A series circuit contains a resistor with R = 24 ohms, an inductor with L = 2 H, a capacitor with C = 0.005 F?

Question

A series circuit contains a resistor with R = 24 ohms, an inductor with L = 2 H, a capacitor with C = 0.005 F, and a 12 V battery. The initial charge is Q = 0.001 C and the initial current is 0. Find the charge and current at time t.
Q(t)= ??

Answer 1

Ok, we need to solve the circuit, so then we need to use Kirchoff :

-IR - LdI/dt - q/c = 0

IR + LdI/dt + q/c = 0

dq/dt = I =

dq/dt*R + Ld^2q/dt^2 + q/c =0

d^2q/dt^2 + dq/dt*R /L + q / LC = 0

This is the differential equation we must solve :

( D^2 - R/L*D + 1/LC ) = 0

D = R/L +/- sqrt( (R/L)^2 - 4/LC) over 2

D = R/2L +/- sqrt( (R/2L)^2 - 1/LC)

where D es el valor de w', in other words the angular frequency

now : R/2L = X ; 1/LC = y

if y^2 - x^2 > 0 >>>>> D = R/2L + i*sqrt ( 1/LC - (R/2L)^2 )
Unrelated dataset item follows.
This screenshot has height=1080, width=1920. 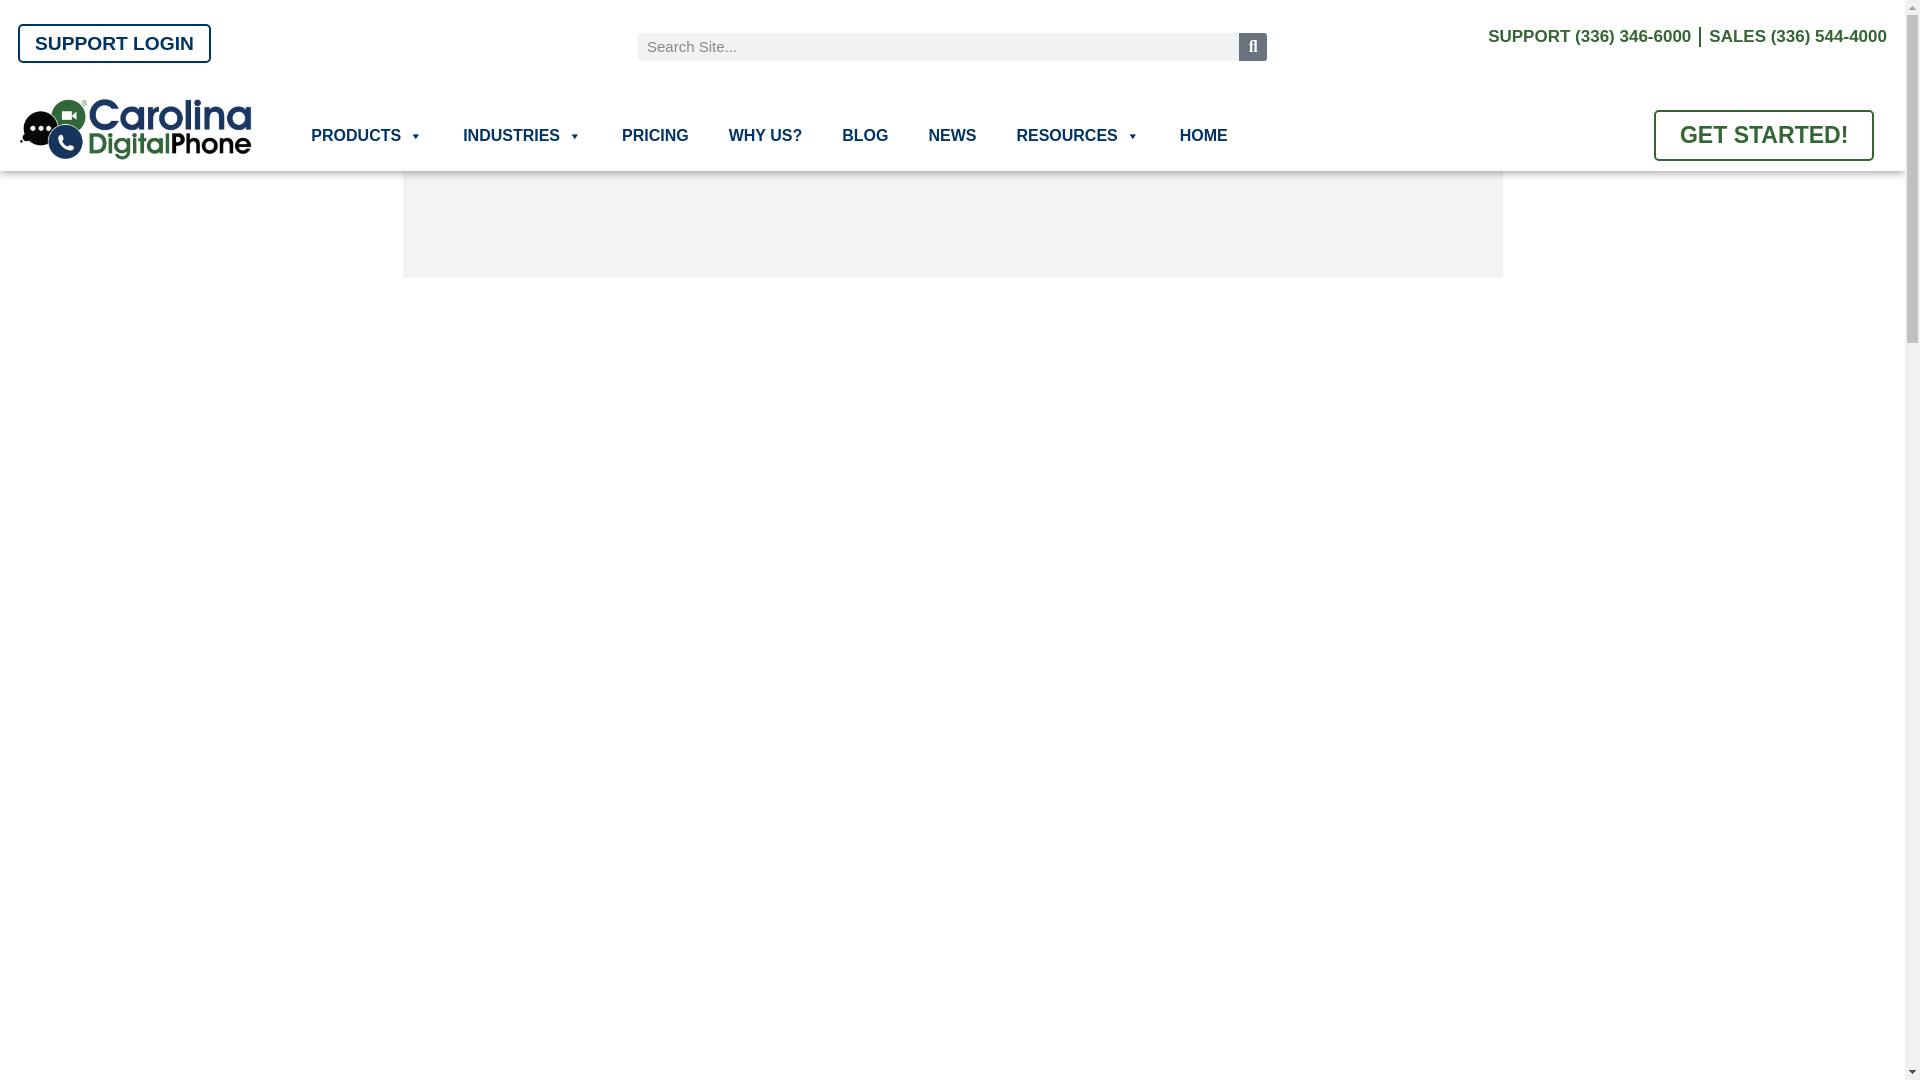 I want to click on BLOG, so click(x=864, y=136).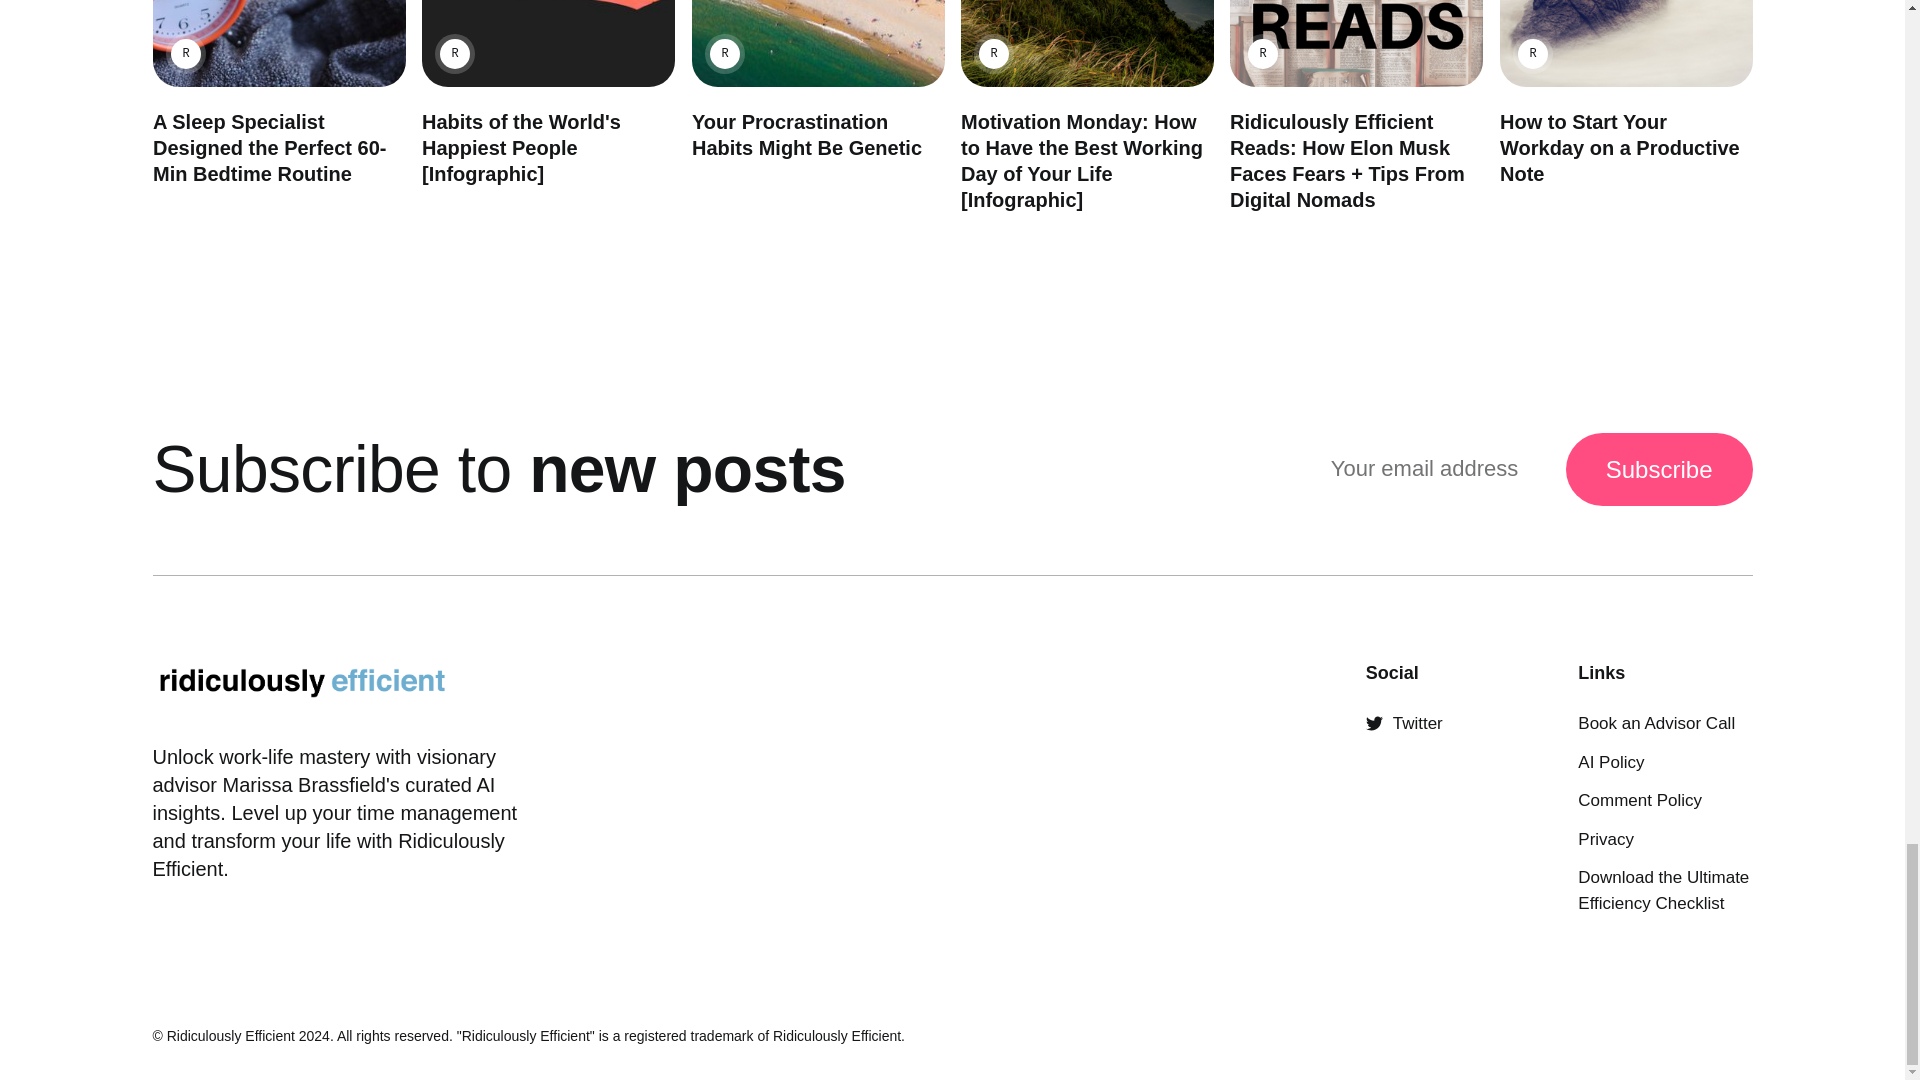  Describe the element at coordinates (1404, 723) in the screenshot. I see `Twitter` at that location.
D = R/2L - i*sqrt( 1/LC - (R/2L)^2 )

w' = sqrt(1/LC - (R/2L)^2) rad/s

q = Ae^(R/2L + i*(w'))t + Be^(R/2L - i*(w'))t

q = A*(e^R/2L*t)(e^i*(w't))

q = A*(e^R/2L*t)(cosw't + i senw't)

we know, using math :

q(t) = A*(e^R/2l*t)cos(w't+alfa)

replacing the values :

w' = sqrt( 1 / 2*0.005 - (24 / 4)^2)

w' = 8 rad/s

then :

q(t) = 0.001(e^6t)*cos(8t) C

Hope that helped

Answer 2

The differential equation to your circuit is: Lq'' + Rq' + q/C = 12sin(10t).............(a million) in case you assume that sin(10t) = 0 for t<0 you will discover answer using one sided Laplace rework. I unquestionably have assumed that sin(10t) is valid for -inf < t < inf . the final answer of non-homogeneous differential equation (a million) contains the sum of the actual (any) answer of the equation (a million) and the final answer of the homogeneous equation (2) under: Lq'' + Rq' + q/C = 0.............(2) particular answer of (a million) is theory as q = Qsin(10t + fi). in case you plug it in the answer is: q = -0.05cos(10t).............(3) the final answer of (2) is: q = R*(e^at)*sin(bt + fi),....(4) the place: a = -R/2L = -6 and b = sqrt(4L/C-R^2)/2L = 8. Plugging (4) into (2) you get R = 0.051/0.8, fi = 0.923. finally your answer is the sum of (3) and (4): q = - 0.05cos(10t) + (0.051/0.8)*(e^(-6t))*sin(8t + 0.923). you may verify that qo = 0.001, and io = q'(0) = 0. answer (2) is so noted as table certain answer. for this reason LC is in resonance at frequency omega = 10 and their serial impedance is 0. subsequently the table certain cutting-edge is E/R = 12/24 = 0.5 A, which you get because of the fact the 1st spinoff of q. answer (4) is the quick answer led to by way of preliminary can charge q0.